Я был маленький, конопатый, волосы торчали в разные стороны, стригли у нас в деревне ножницами… Я Ваньку гонял по всей деревне, хотел убить. Опозорил меня страсть как. А потом пришел домой и написал в ответ целую поэму, в рифму. И после этого уже не бросал писать. Как отголосок этого у меня в одном стихотворении есть строчки:
И знаю я, случится вновь,
Тоскою суетности буден,
Придя случайностью любовь,
Моей отчаянностью будет.
- Откуда в вас такая любовь к литературе?
- Я даром что в деревне рос, был вообще-то начитанным ребенком. Моим воспитанием занималась бабушка Аннушка. Она знала столько притч, былин, сказок. Уводила меня из деревни, из нашей убогой избы, покрытой дерном, с травой на крыше, в лес, к озеру, к березе, чтобы рассказывать сказки. Не хотела говорить там, где проходило наше серое существование. Что говорить, многие даже при Хрущеве жили в землянках. Электричество в нашу деревню провели только в 57-м году! Когда мы наконец-то вместо лучинки зажгли в нашей избе электролампочку, бабушка, увидев наш «интерьер», сказала: «Лучше бы эта лампочка не зажигалась».

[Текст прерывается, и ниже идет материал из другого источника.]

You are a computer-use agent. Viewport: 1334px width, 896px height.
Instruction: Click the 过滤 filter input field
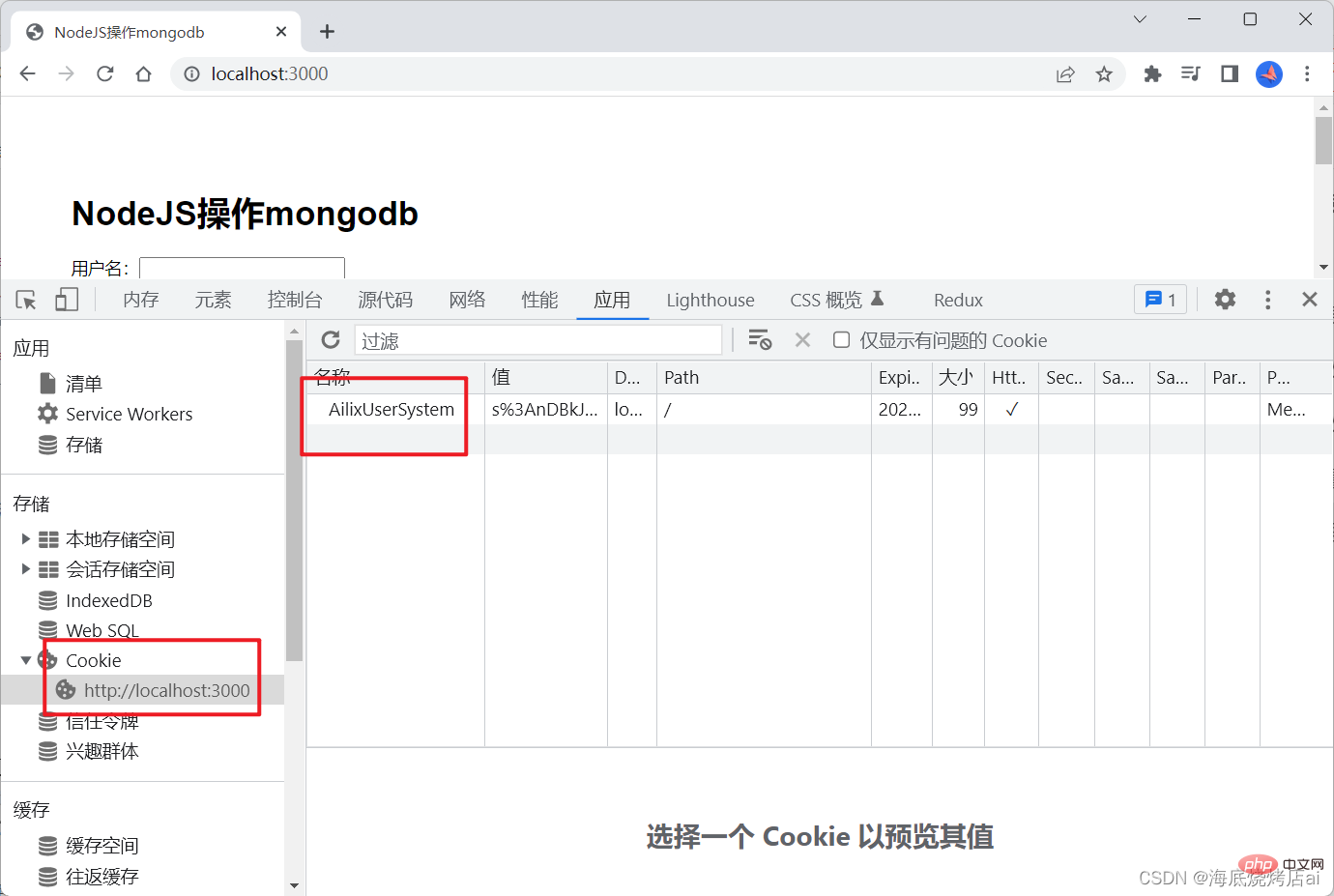click(x=537, y=339)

- Вам хотелось быстрее вырваться из этой жизни?
- И да, и нет. Я детство вспоминаю с хорошим светлым чувством, и считаю его счастливым. Всегда вспоминаю Колю Губенко. Однажды он показал фильм «Подранки», и какой-то режиссер вскочил и стал кричать: «Что это такое? Детский дом, война, тут оборванцы должны быть, грязь. А у вас снято все в солнечном свете!». Коля улыбнулся и сказал: «Да, я детдомовец и мое детство осталось для меня солнечным». Я тоже свое детство таким считаю. Хотя ведь и бит был дедом не раз. Казак он был суровый, нередко вожжами порол, наставлял: «Санка, при большевиках живем, бросай стихи писать. Не думай о заоблачном, учись пахать, сеять, лес валить – это пригодится в жизни. А стишки не надо!». И мама говорила: «За стихи – расстреляют или, не дай Бог, посадят». Расстрел тогда воспринимался меньшей карой.
- Вам удалось из себя раба выдавить? Страх есть перед чем-то?

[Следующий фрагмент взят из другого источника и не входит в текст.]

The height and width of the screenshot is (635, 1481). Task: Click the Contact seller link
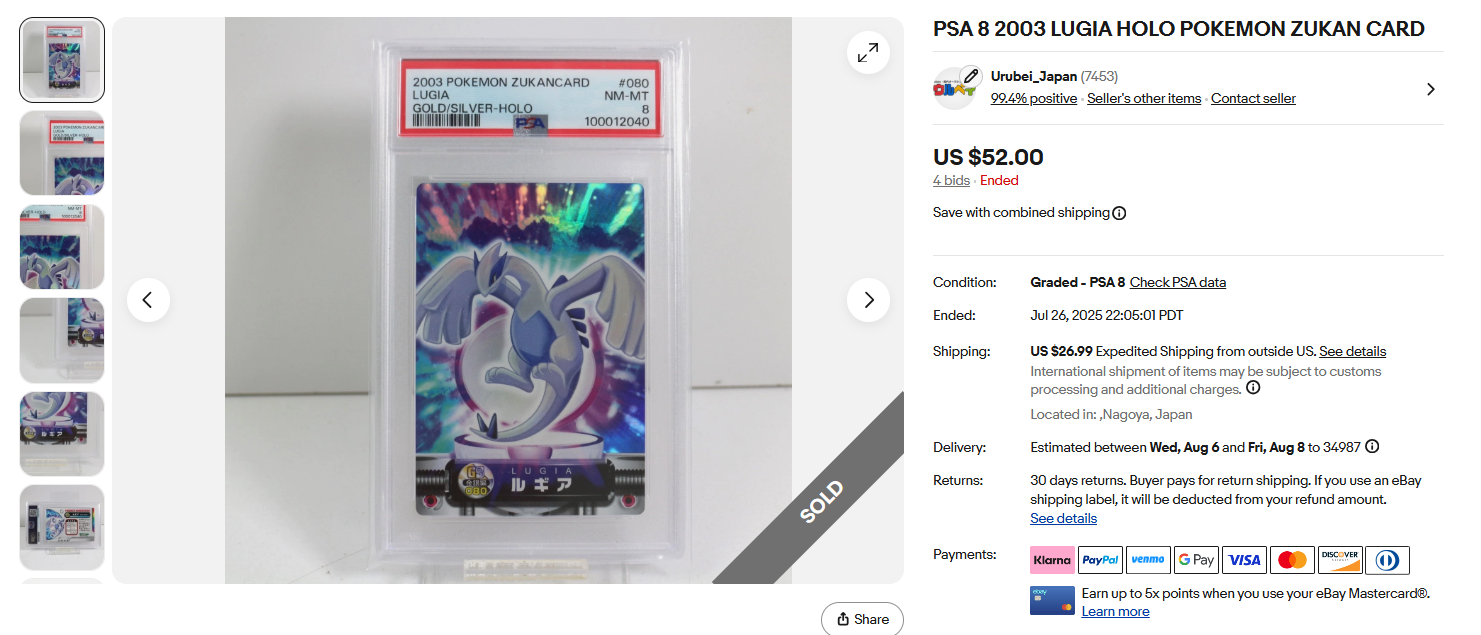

- Я столько уже пережил в этой жизни, что мне бояться нечего. Рос среди уголовников, среди криминала, в драках участвовал. Когда на меня первый раз ствол навели, со мной паралич случился. А потом уже все, не боялся, перешагнул. От разных страхов избавлялся в армии. Служил в Таманской дивизии. Жаль, что ее сейчас расформировали. Необходимо служить в армии. Трое моих дядьев служили, правда, в царской армии, кто у Колчака, кто у Врангеля, кто у Деникина. Потом все трое отсидели в сталинских лагерях.
- Удивительно, и это вашу семью не озлобило, не настроило против режима?
- Нет. Принимали как должное. Так ведь потом в штрафных батальонах дядья во время Великой Отечественной войны кровью смывали обвинение в пособничестве врагам Красной Армии. И после войны еще по 12 лет досиживали. Дядя Терентий сидел на Колыме вместе с Георгием Жженовым, золото вместе рыли. Когда вернулись они, мы подружились с семьей Жженовых. Георгий меня оберегал во многих ситуациях, я ему очень благодарен.
- Сегодня многих ваших друзей нет в живых: вот Жженова, Юрия Никулина, Хмельницкого… А кто же остался в ближайшем окружении?
- (Задумывается). Жена. Жена. Есть далекий друг детства – художник Володя Ваганов, в Красноярске живет. Вот Савва Ямщиков. Игорь Найлин, председатель Балтийской строительной компании. Спасибо ему, недавно мою книгу «Хочу сказать» издал. Это был его подарок к моему 60-летию. Марина Арсентьевна Тарковская составила эту книгу, и кажется, с большим вкусом. За эту книгу я премию «Петрополь» получил. Статуэтка Ксении Блаженной у меня теперь на видном месте дома стоит. Правда, Андрюша Ургант неудачно пошутил, увидев мой портрет в книге: «Как на мраморном надгробии». Думаю, рановато он как-то со мной прощается. Я еще одну книжку заканчиваю, и верю, что это будет не последняя моя книга.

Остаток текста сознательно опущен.